● **Your assignment**: Give again, word for word, every line in the entries below from the line with "This screenshot has height=454, width=727." up to and including the line with "This screenshot has width=651, height=349.", and no other line.

● **Information shown**:
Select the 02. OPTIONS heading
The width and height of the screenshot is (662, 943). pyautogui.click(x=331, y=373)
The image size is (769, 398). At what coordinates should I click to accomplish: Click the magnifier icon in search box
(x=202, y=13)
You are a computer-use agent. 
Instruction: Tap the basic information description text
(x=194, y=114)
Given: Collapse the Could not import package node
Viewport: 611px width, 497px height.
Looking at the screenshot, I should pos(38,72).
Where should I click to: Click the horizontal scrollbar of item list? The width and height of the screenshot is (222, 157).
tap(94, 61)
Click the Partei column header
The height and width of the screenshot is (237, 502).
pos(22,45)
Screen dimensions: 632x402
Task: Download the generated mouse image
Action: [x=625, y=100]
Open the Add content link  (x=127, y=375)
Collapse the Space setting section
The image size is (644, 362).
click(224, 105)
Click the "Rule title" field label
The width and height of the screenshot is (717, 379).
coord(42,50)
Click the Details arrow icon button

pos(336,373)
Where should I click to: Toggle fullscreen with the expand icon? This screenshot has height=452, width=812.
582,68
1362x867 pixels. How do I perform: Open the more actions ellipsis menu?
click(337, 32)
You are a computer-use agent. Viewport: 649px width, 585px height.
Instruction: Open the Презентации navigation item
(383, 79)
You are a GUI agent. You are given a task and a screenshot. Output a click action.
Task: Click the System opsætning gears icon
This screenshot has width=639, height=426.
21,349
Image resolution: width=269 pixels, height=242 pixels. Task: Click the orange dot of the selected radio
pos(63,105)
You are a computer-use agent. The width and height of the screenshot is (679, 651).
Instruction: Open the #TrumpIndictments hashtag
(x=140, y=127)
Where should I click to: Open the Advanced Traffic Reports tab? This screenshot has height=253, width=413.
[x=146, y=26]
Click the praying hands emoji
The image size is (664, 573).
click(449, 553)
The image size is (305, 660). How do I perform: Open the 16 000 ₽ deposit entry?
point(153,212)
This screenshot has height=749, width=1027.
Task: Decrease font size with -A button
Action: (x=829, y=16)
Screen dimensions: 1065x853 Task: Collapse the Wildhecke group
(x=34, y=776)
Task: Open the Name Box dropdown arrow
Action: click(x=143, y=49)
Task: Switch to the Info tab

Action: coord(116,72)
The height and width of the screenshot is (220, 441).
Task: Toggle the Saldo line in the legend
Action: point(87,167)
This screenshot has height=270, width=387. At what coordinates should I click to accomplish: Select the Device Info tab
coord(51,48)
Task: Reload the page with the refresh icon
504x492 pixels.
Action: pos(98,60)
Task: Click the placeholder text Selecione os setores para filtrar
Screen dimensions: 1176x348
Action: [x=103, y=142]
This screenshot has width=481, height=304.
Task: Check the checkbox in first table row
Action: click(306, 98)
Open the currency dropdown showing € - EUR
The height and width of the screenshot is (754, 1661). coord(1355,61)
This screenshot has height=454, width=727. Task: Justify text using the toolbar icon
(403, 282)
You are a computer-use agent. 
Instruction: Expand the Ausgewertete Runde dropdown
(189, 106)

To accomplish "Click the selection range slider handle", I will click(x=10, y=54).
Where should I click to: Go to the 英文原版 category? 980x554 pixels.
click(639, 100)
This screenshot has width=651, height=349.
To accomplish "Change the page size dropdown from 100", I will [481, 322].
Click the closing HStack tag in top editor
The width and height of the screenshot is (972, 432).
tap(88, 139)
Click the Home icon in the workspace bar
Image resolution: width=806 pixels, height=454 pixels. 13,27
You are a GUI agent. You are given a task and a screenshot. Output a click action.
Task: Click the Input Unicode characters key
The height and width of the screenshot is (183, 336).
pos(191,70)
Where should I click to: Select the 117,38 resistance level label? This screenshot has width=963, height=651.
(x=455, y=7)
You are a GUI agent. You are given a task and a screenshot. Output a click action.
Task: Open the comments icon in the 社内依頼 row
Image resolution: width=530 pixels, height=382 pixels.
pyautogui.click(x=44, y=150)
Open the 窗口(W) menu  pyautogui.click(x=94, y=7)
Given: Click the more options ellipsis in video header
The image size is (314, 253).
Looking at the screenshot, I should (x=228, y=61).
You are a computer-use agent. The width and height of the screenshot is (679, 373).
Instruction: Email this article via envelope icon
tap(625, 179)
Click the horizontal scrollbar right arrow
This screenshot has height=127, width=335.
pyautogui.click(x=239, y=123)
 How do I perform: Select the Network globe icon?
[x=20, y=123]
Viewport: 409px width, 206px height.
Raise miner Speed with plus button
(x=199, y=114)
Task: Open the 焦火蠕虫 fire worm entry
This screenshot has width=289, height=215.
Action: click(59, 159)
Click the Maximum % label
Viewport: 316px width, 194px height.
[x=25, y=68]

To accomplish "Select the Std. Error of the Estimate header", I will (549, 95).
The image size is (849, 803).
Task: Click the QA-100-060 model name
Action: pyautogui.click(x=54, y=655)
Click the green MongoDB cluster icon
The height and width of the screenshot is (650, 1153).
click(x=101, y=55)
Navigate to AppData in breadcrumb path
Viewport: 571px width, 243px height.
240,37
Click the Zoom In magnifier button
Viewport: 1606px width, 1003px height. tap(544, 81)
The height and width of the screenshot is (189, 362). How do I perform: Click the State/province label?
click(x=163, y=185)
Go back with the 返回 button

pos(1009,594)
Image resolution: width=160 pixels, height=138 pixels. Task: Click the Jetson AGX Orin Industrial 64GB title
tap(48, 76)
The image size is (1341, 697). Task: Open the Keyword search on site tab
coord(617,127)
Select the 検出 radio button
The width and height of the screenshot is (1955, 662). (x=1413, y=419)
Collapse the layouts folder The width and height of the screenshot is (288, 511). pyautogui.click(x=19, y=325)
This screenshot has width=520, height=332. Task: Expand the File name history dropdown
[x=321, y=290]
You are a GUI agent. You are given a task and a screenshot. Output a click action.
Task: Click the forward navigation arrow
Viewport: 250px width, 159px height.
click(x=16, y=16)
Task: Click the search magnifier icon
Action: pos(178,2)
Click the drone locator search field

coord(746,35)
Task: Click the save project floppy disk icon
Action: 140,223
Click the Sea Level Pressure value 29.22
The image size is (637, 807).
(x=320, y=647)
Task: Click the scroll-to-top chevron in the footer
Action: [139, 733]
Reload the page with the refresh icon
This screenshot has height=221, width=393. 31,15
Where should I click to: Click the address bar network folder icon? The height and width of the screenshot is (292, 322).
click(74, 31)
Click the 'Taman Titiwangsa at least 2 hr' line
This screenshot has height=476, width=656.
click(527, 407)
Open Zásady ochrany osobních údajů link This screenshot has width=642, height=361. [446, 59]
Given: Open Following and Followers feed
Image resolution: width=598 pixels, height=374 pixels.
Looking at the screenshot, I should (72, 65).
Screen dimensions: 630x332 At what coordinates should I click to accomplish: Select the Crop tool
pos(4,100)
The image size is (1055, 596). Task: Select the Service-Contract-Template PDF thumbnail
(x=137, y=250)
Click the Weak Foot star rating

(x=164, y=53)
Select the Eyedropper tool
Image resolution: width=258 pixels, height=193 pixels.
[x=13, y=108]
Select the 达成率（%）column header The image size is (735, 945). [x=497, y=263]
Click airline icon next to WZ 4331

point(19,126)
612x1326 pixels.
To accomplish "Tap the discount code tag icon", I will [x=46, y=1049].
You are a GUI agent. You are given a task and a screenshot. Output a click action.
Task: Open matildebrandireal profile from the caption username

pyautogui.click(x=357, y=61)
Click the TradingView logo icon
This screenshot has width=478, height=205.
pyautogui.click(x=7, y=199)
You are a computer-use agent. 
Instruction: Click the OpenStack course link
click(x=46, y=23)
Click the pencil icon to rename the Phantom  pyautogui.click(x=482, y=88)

● **Response**:
This screenshot has height=454, width=727. Task: Justify text using the toolbar icon
(403, 282)
You are a computer-use agent. 
Instruction: Expand the Ausgewertete Runde dropdown
(189, 106)

To accomplish "Click the selection range slider handle", I will click(x=10, y=54).
Where should I click to: Go to the 英文原版 category? 980x554 pixels.
click(639, 100)
This screenshot has width=651, height=349.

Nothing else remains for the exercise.